Durante mi viaje a Albania, conocí a un muchacho llamado Walter, que había dejado su casa en la provincia de Tucumán, para ir a cuidar enfermos junto a la congregación de Teresa de Calcuta. Con cuánta emoción lo recuerdo. Siempre que veo las terribles noticias que nos llegan desde aquel entrañable país, me pregunto dónde estará, si acaso leerá estas palabras de reconocimiento a su noble heroísmo.
Son millones los que están resistiendo, vos mismo lo podés comprobar cuando ves a esos hombres y mujeres que se levantan a altas horas de la madrugada y salen a buscar un empleo, trabajando en lo que pueden para alimentar a sus hijos y mantener honradamente al hogar, por modesto que sea. ¿Te detuviste a pensar cuántos en todo el país comparten esta hambre por la dignidad y la justicia?
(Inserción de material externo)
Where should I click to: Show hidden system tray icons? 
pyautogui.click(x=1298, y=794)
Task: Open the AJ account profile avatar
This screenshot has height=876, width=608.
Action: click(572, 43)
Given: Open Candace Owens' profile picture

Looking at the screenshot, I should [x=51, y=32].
Miles de personas, a pesar de las derrotas y los fracasos, continúan manifestándose, llenando las plazas, decididos a liberar a la verdad de su largo confinamiento. En todas partes hay señales de que la gente comienza a gritar: “¡Basta!”. Lo mismo ocurre con el movimiento zapatista en México, y con todos los movimientos que nos advierten del peligro que corre el futuro del planeta.
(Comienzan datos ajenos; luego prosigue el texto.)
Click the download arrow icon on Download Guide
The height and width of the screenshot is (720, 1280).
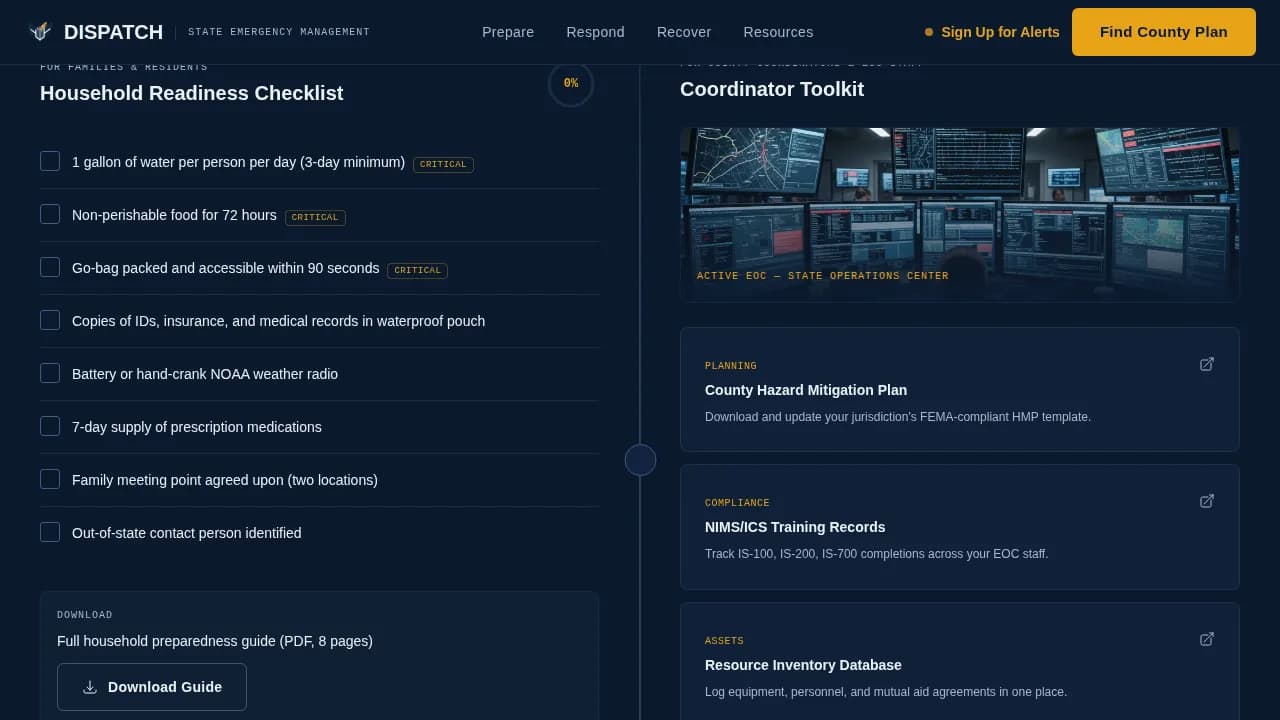(x=90, y=687)
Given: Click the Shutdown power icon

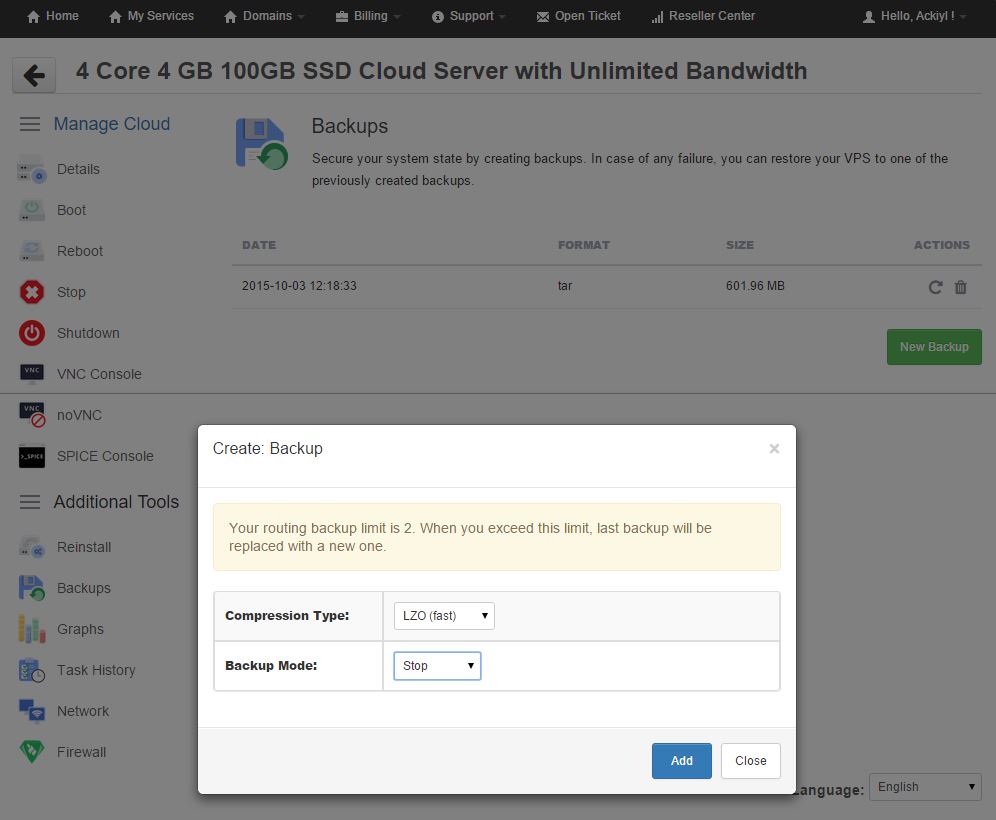Looking at the screenshot, I should (32, 333).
Hay que recordar que hubo alguien que derribó al imperio más poderoso del mundo con una cabra y una rueca simbólica. Una salida posible es promover una insurrección a la manera de Gandhi, con muchachos como vos. Una rebelión de brazos caídos que derrumbe este modo de vivir donde los bancos han reemplazado a los templos.
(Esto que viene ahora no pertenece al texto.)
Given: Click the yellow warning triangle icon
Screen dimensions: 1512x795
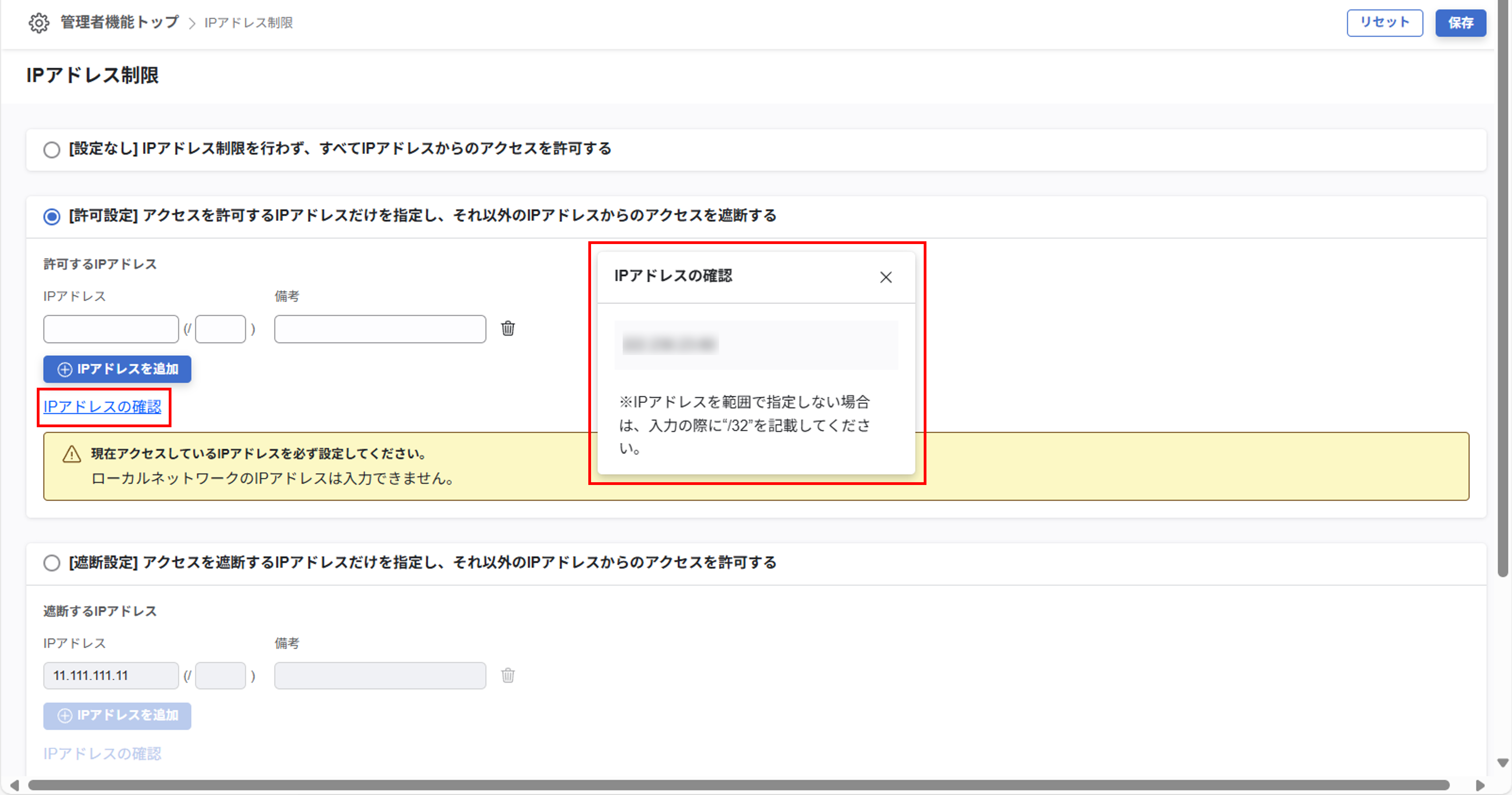Looking at the screenshot, I should coord(71,454).
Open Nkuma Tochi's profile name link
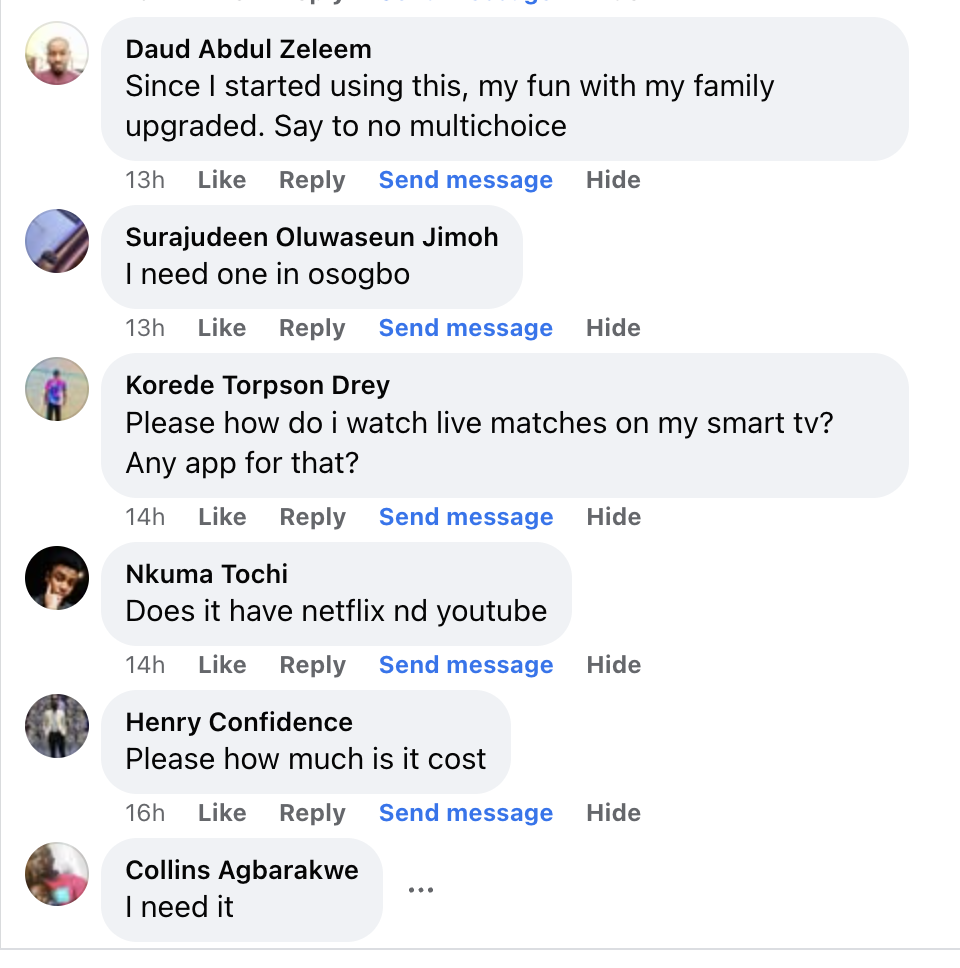The height and width of the screenshot is (968, 960). [x=206, y=574]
Esta rebelión no justifica de ningún modo que permanezcas en una torre, indiferente a lo que pasa a tu lado. Gandhi advirtió que es una mentira pretender ser no violento y permanecer pasivo ante las injusticias sociales. Por el contrario, creo que es desde una actitud anarcocristiana que habremos de encaminar la vida.
Ya no quedan locos, se murió aquel manchego, aquel estrafalario fantasma en el desierto. Todo el mundo está cuerdo, terrible, monstruosamente cuerdo.
Esa locura cuya ausencia León Felipe lamenta, es un acto similar a la del estoico Guevara, cuando abandonó todas las comodidades y partió hacia una lucha insensata en la selva boliviana, enfermo de asma, ya sin remedios para su mal; para terminar asesinado por despiadados y repugnantes bichos. ¿Qué importa si se equivocaba con el materialismo dialéctico? Eso mismo prueba su inocencia, su autenticidad. Luchaba por aquel Hombre Nuevo que hoy nos urge rescatar de los escombros de la historia. En su carta final les dice a los padres: “Queridos viejos, otra vez siento bajo mis talones el costillar de Rocinante, vuelvo al camino con mi adarga al brazo”; y entonces sale en busca de lo que Rilke llamaría su muerte propia. Esa es su grandeza, que algunos considerarán su chiquilinada, su tontería; pero estos gestos de heroísmo demencial son los que nos rescatan de tanta iniquidad, porque no se puede vivir sin héroes, santos ni mártires. Como esos estudiantes que en la plaza de Tian-An-Men, en una horrible masacre, murieron al imponerse ante el implacable acero de los tanques. Son ellos los que nos indican los caminos por los que la vida puede renacer.